I suppose it’s a seasonal thing: this need for reappraisal, this new-broom feeling that pops up with the lost turkey thermometer (a bit late now, mate) when you open the kitchen drawer to shove the electricity bill out of sight.
My resolutions this year are exactly the same as my resolutions last year: work more, drink less and don’t forget to worm the cat.
I feel like a goldfish with a three-second memory function; a fiftysomething, wrinkled goldfish, that is, with a persistent spare tyre and a mouthful of overpriced root-canal work, but a goldfish nonetheless.

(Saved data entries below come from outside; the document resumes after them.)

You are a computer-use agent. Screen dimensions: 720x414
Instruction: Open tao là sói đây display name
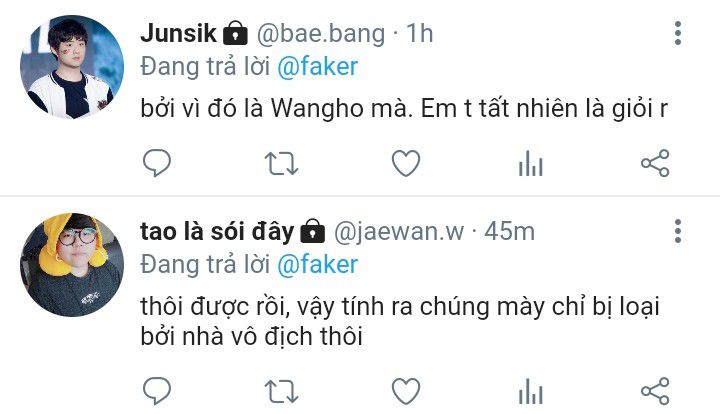(x=217, y=231)
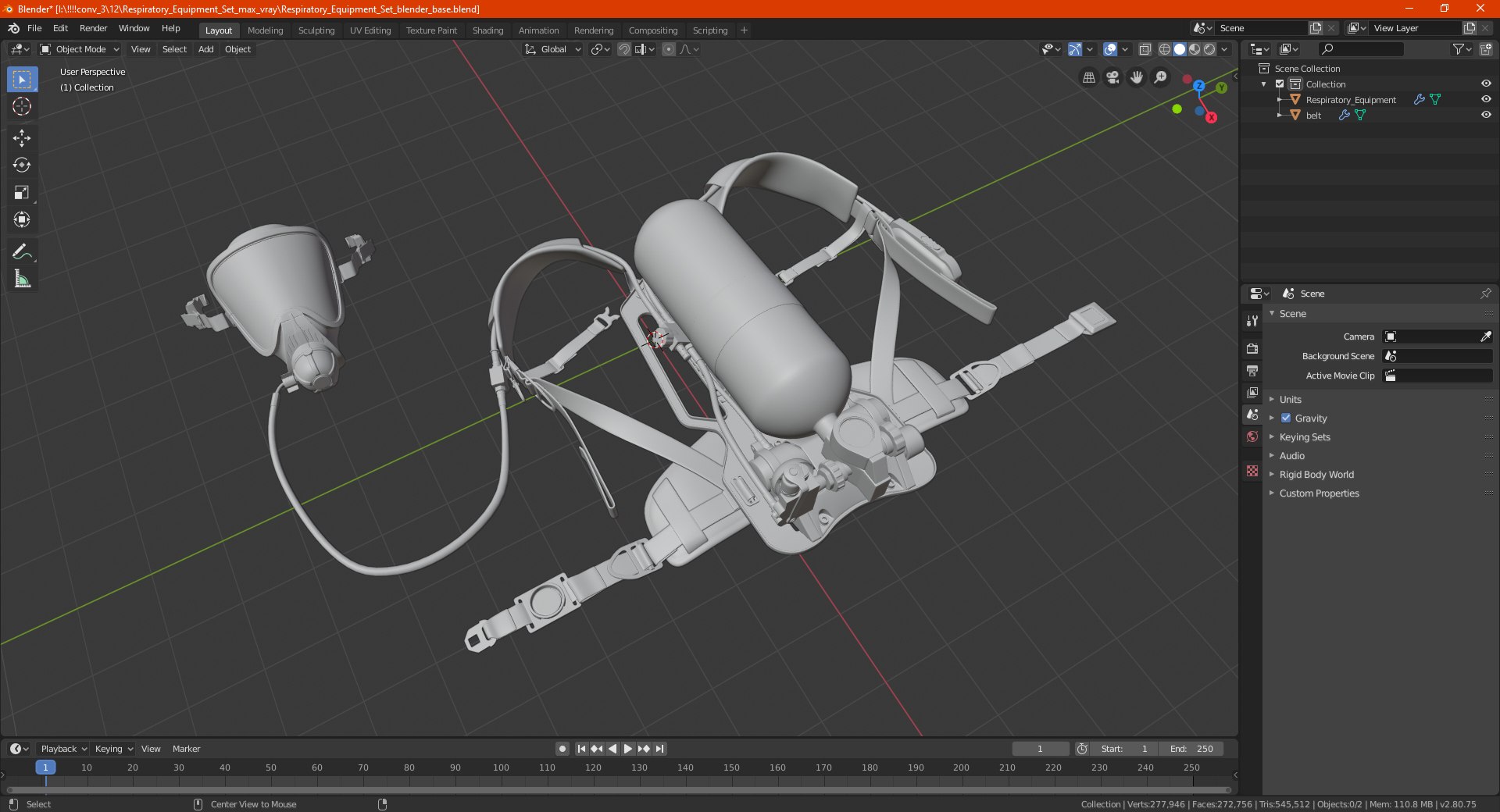Activate the Move tool

point(22,138)
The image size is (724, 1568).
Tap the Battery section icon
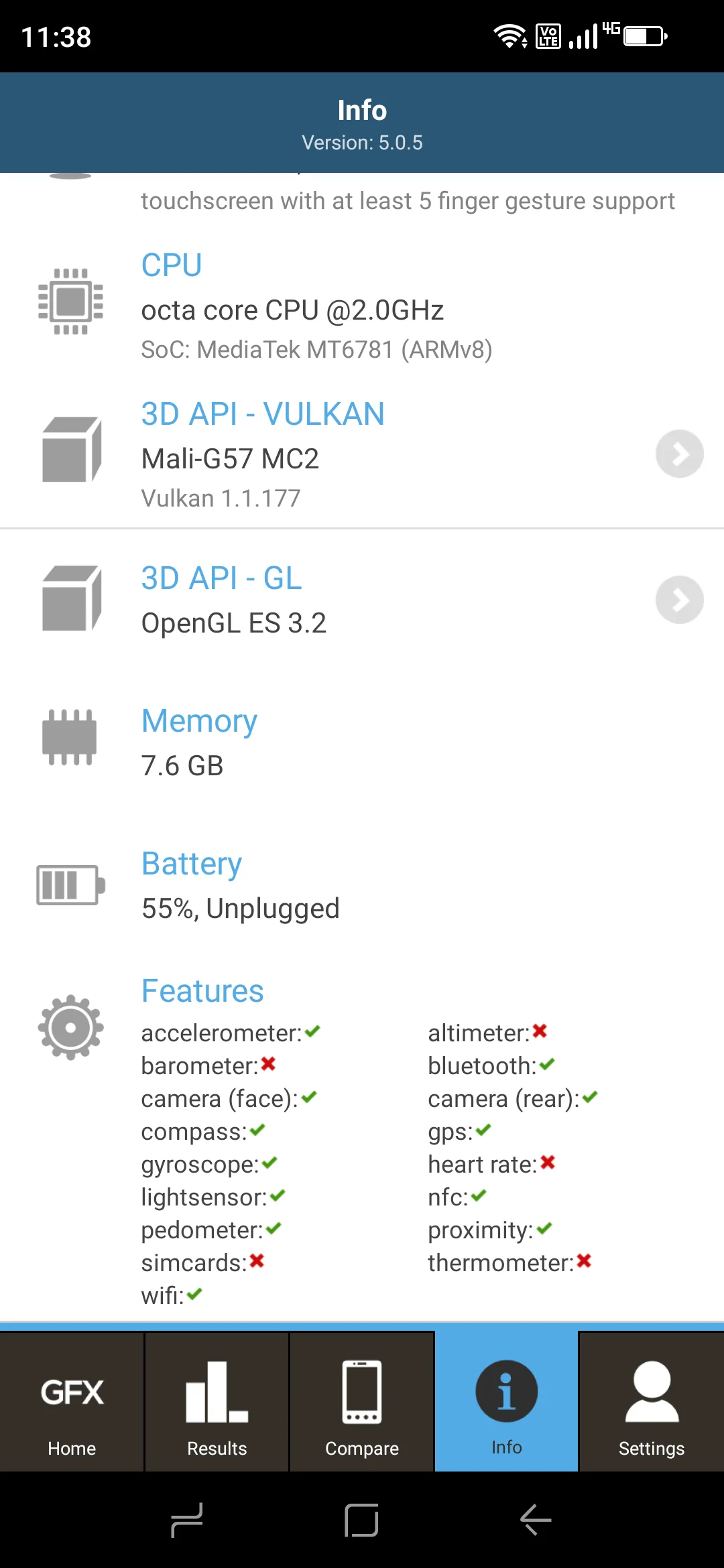click(x=70, y=885)
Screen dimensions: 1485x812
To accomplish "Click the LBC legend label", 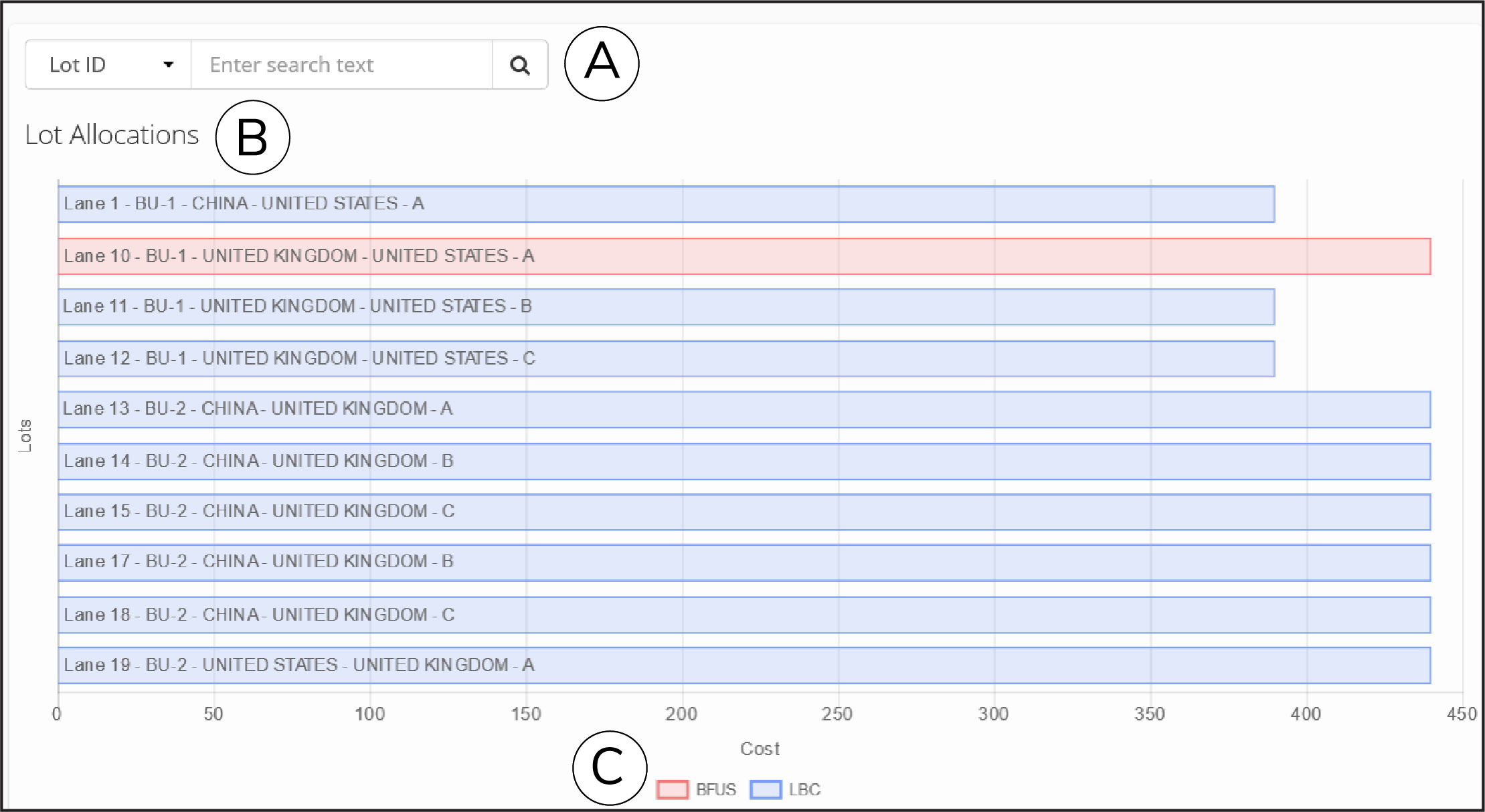I will coord(804,789).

There’s something decidedly goldfishy about facing four-square into another year, resolving to pull up your baggy socks and rein in billowing distractions, and then, in the time it takes to circuit your bowl, failing and forgetting, only to remember and resolve, again and again. Reigniting oneself each new year with the same spent match.
Mind you, the myth that goldfish have a three-second memory has been blown clean out of the scientific water, apparently. According to some rabidly dull article I found in the dentist’s waiting room, goldfish can – wait for it – outshine trout in cognitive functioning.

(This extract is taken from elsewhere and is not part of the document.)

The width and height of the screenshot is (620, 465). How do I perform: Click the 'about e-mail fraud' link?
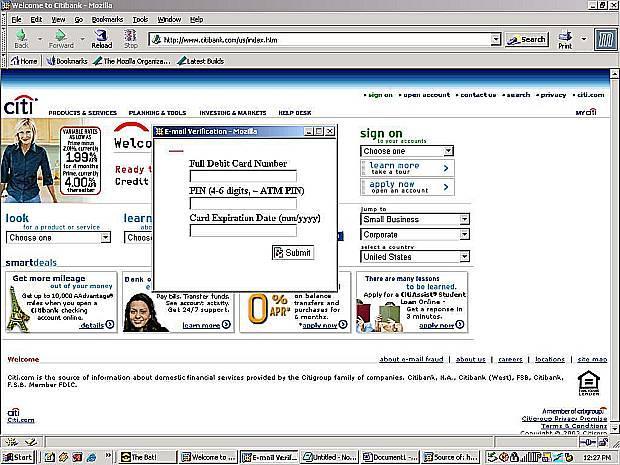coord(412,359)
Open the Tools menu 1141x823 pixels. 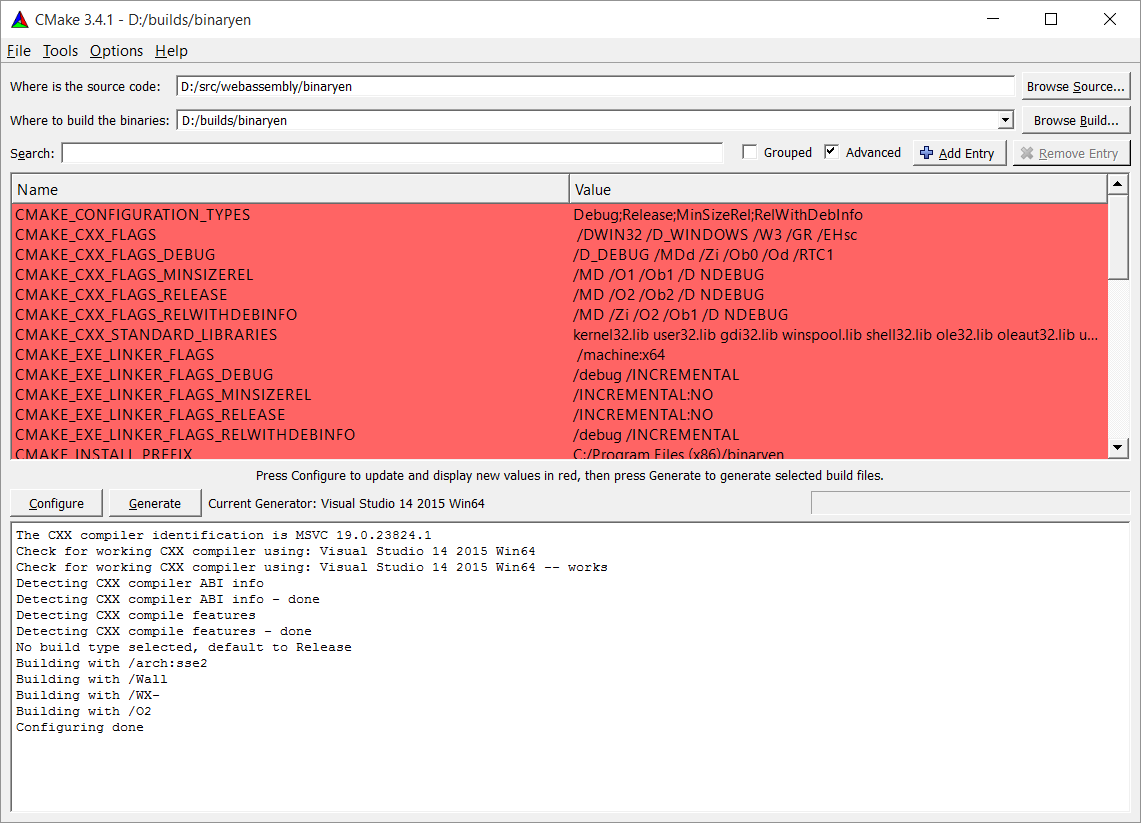point(60,51)
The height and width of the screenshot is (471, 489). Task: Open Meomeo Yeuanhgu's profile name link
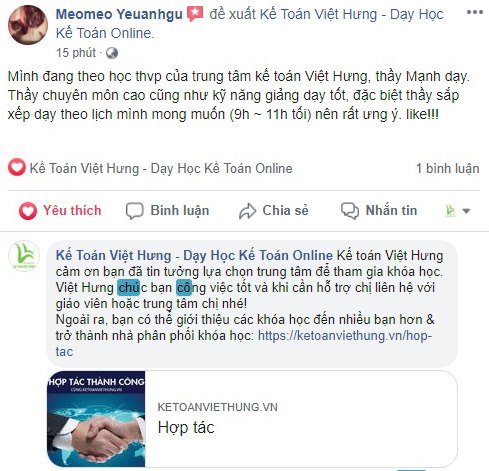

Trout? You must be codding me. Those perspicacious freshwater fellows?
You could have knocked me down with a sterilised toothpick.
A five-month sentence
Apparently goldfish can actually remember things for about five months. That Christmas compromise gift (no, you cannot have a puppy) swimming around in its tiny glass dome on top of the children’s bedside locker and slowly turning an alarming shade of mud green is not actually thrown into a lather of wonder every time it swims past that ornamental aquarium castle you bought it on Ebay. Its little guppy mouth is not opening for another sprinkling of shrimp pellets. It’s trying to tell you that it’s bored out of its underestimated brain and is having an aqua-stential crisis that’s going to last until May, when its five months are up and it can forget again.
Anyway, where was I? Oh yep, failed and failing resolutions. Aside from “work more, drink less” (which is probably a slight improvement on “work less, drink more”, which I had been contemplating), I have had one original impulse this January, one notion I might manage to remain faithful to. I thought, in 2015, that I might try to embrace anxiety.

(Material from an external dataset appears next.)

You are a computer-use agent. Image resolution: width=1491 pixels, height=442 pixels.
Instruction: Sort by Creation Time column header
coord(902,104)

Don't ask me for the statistics (look, I have significant problems counting beyond 10) but they say – whoever they are – that about one in six of us is prone to anxiety.
Personally I think you'd want to be truly off your rocker not to be feeling anxious in this shaky age of global warming, feral social media, unflattering leisurewear and decorative contact lenses.
So it’s consoling to predict that anxiety will be the new cool.
Anxiety sells
There is a current television advertising campaign for a very expensive perfume, a brand synonymous with opulence and luxury, which makes neurosis and mild depression look aspirational, a wannabe lifestyle choice.
You know the one I mean: the ad artily slows down You're the One That I Want, from Grease and features an awfully worried-looking, albeit beautiful, woman wading out of a frothy ocean in bone-dry surfing gear, her golden locks barely dampened, in search of her lover, only to find a handwritten note from him, saying "To my heart I must be true".
The lover, an anxious chap, with his knitted brow and five o’clock shadow, is so busy negotiating his existential despair, his fancy car and his Malibu-style beach house that he can’t manage to do up his dicky bow properly.
The fretful pair eventually reunite in a gothic concert-hall box, but only after a lot of foreboding looks and troubled perfume-spraying.
I like the ad (as in “Oh God, look at this awful ad”). It’s a festival of mild depression and good tailoring, which seems to imply that it’s no longer enough to be rich and thin, we now also need to be steeped in an alluring personal crisis.
So that’s it: rather than trying to banish negatives and stamp out the pins and needles of paranoia by running around the park, eating a balanced diet and avoiding caffeine, bank managers, parent-teacher meetings, gin, deadlines and effortlessly elegant people, I’m simply going to embrace my angst.
Ask any alarmingly intelligent goldfish: anxiety is a cultural condition, a function of the times we live in. Learn to love it.